The goal of this new movement is to focus on the quality of life of the patient and the changes which can be made to accomplish that (rather than focusing on completely extinguishing pain). These options include non-narcotic drug options (in the case of neuropathy and fibromyalgia – anti-depressants such as Cymbalta or anti-seizure medications like Lyrica), exercise, psychotherapy (cognitive behavioural therapy), group talk therapy and a variety of other techniques. The goal of the non-drug therapies is not to eliminate pain, but to learn to live with the pain.
Actual advice from my pain doctor:
“Stronger pain medications exist, but since they are unlikely to work, we will not give them to you.“
“Narcotics have the potential for abuse and have withdrawal symptoms.“
“If you talk to others about your pain, at least you won’t feel alone.” But you will still feel pain.

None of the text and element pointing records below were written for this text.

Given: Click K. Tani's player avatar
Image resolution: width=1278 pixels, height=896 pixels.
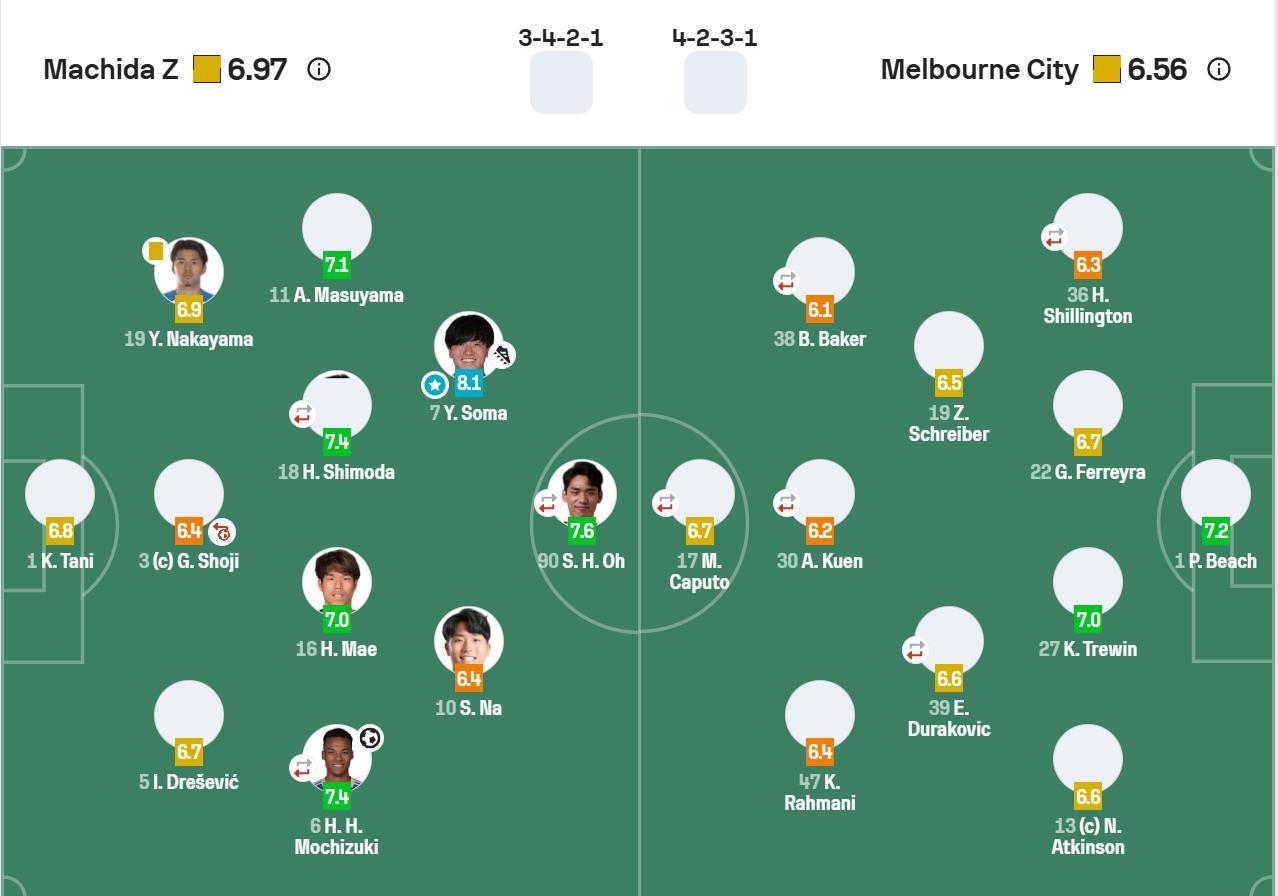Looking at the screenshot, I should (60, 492).
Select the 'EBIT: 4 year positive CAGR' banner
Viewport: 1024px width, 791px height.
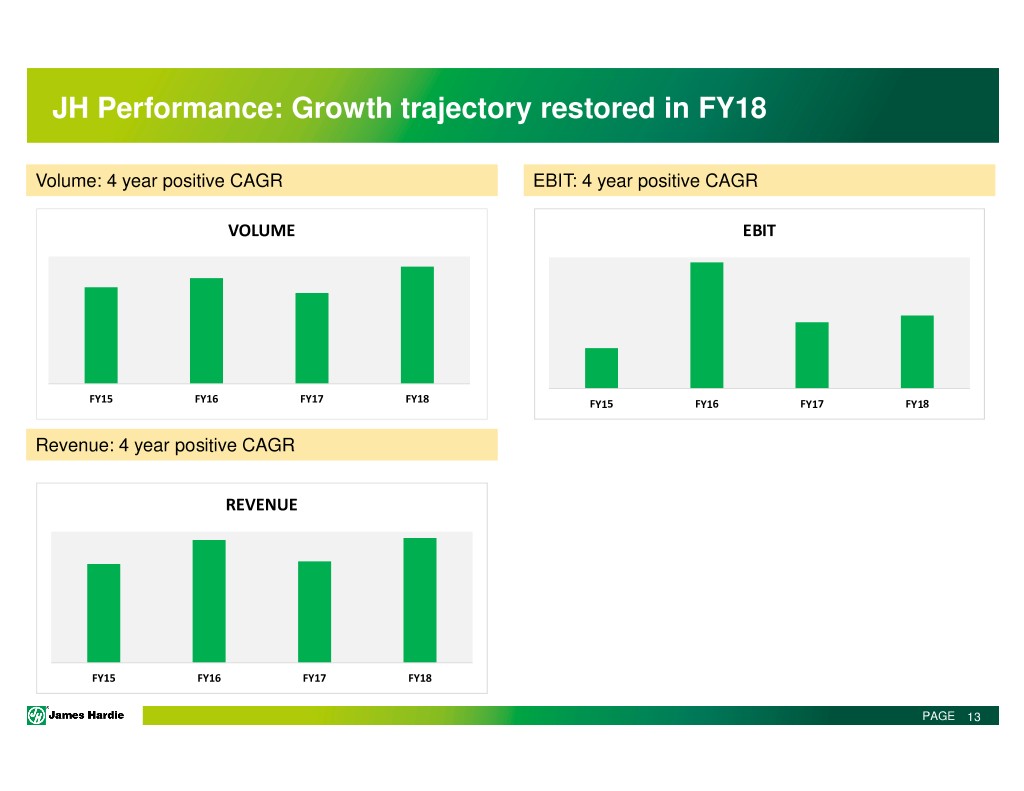coord(759,181)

“Physio, massage and talk therapy are temporarily helpful but some people still appreciate them.” Of course the benefits are completely defeated by the stress and pain of the ride there and ride back, and emotional stress of dealing with yet another doctor.
“Anti-depressants don’t work for everyone, but they might work for you so you should at least try them.“
Reads black box warnings: “Lyrica has the potential for abuse. Use with caution.” “Many Cymbalta users experience serious withdrawal symptoms.“
“Yes it’s possible that taking Cymbalta could send you into a manic episode, but we can deal with that when it happens, and maybe give you other drugs to counteract that.” “No I can’t see you every few weeks to monitor you.”
“Yes some patients on Lyrica gain weight, but not all and it’s not that big a deal.” Except that doctors check your weight and BMI every visit, so clearly they think it is important. Zyprexa made me gain 40 lbs. I have diabetes. And joint pain that is worsened with weight gain. And I also suffer from body dysmorphia triggered by weight gain. But no big deal.
Doctors: You are not making sense. Get your arguments straight, stop applying double-standards that are associated more with the stigma of prescribing narcotics than they are with the actual risk (or benefit) of narcotics to the patient. You can’t use one argument against narcotics and then ignore the exact same argument when it suits you.
All you are telling me that it creates an easier standard of care for you.
*This roadmap of pain doesn’t include all the other little side trips along the way like pneumonia, asthma, costochondritis, bursitis, general fatigue of autoimmune disease, vitamin D, B12, and iron deficiencies, pernicious anemia, bipolar disorder, anxiety, OCD, major depressive episodes, schizoaffective episodes, Achilles tendonitis, brain fog, POTS, possible Sjogren’s (still waiting on that one), yadda yadda yadda.